Word and element location entries:
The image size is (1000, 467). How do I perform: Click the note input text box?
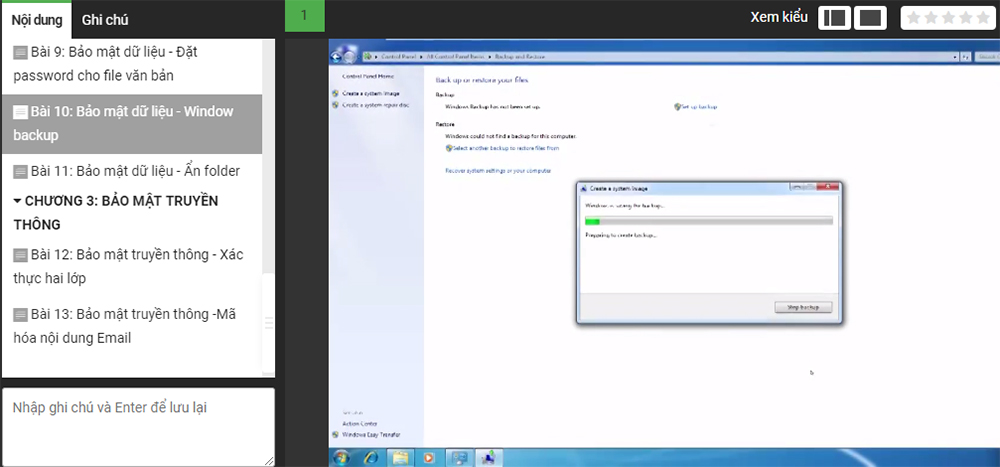(x=138, y=426)
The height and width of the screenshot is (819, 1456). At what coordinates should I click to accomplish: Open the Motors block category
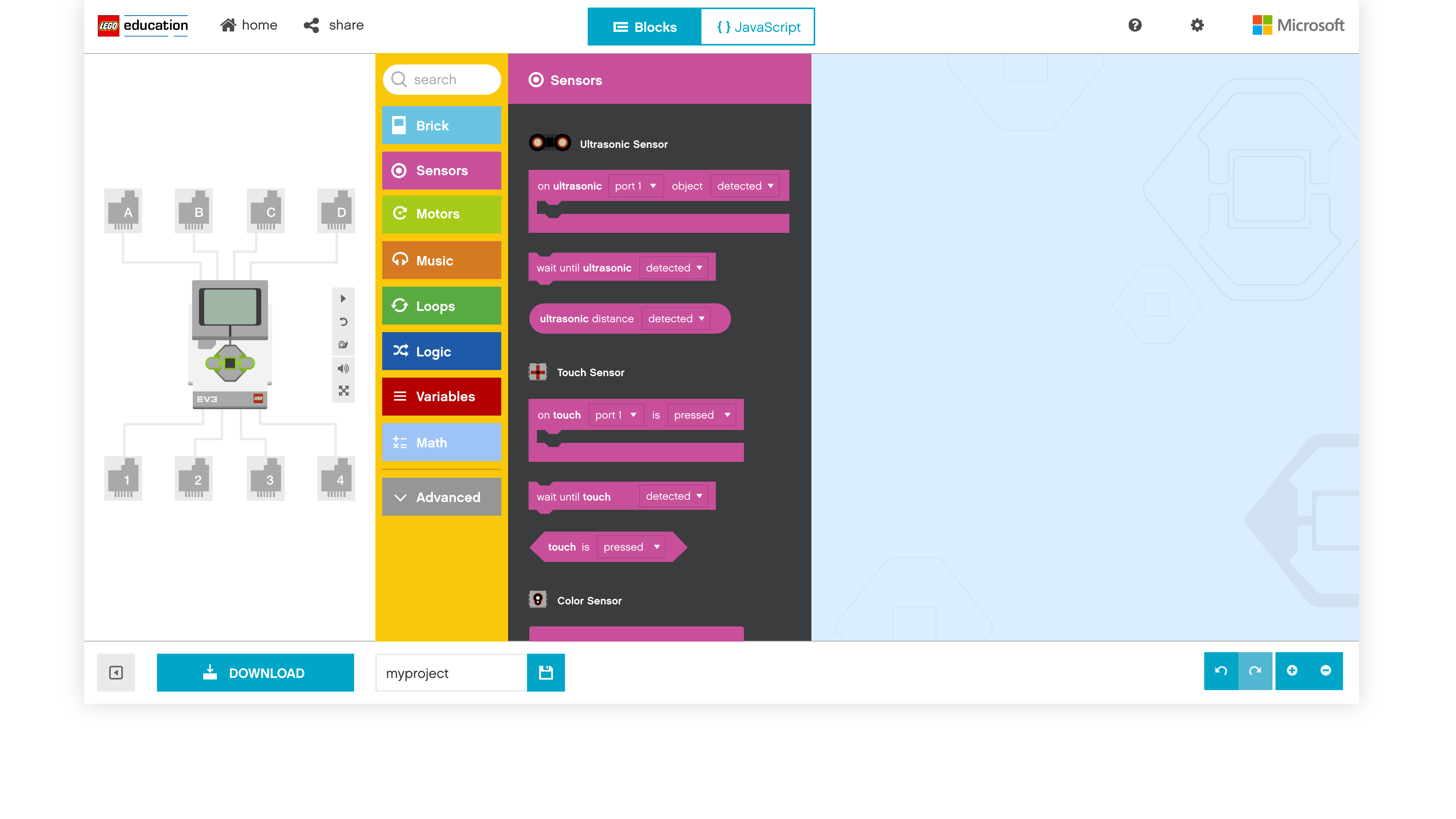tap(441, 213)
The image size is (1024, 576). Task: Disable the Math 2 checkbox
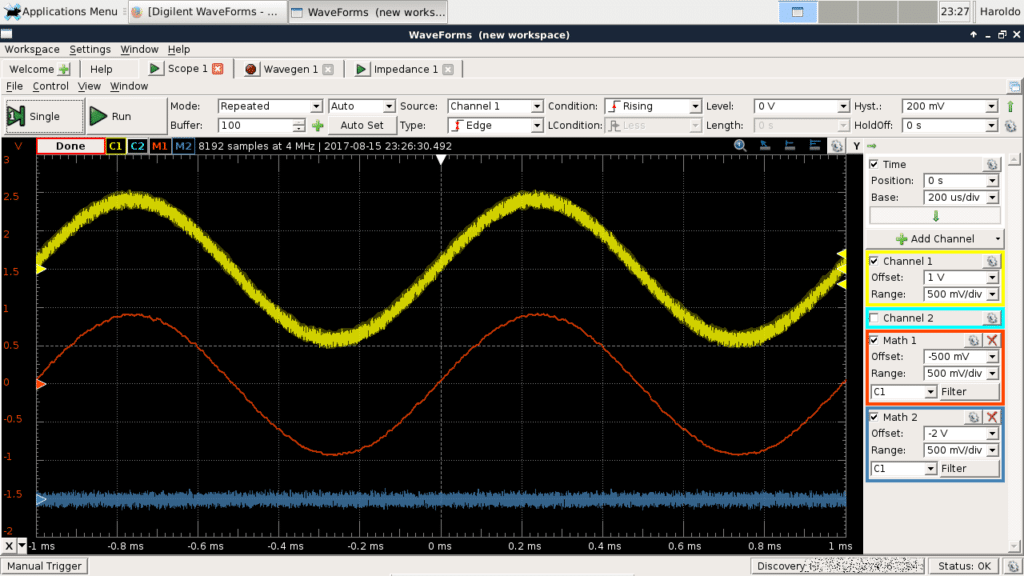(x=874, y=417)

▸ What is required
Copy every one of the entries above verbatim, omitting the pictures.

▸ Task solution
The image size is (1000, 467). How do I perform: Click the note input text box?
(x=138, y=426)
The height and width of the screenshot is (819, 1456). At what coordinates should I click to accomplish: Open the Motors block category
tap(441, 213)
The image size is (1024, 576). Task: Disable the Math 2 checkbox
(x=874, y=417)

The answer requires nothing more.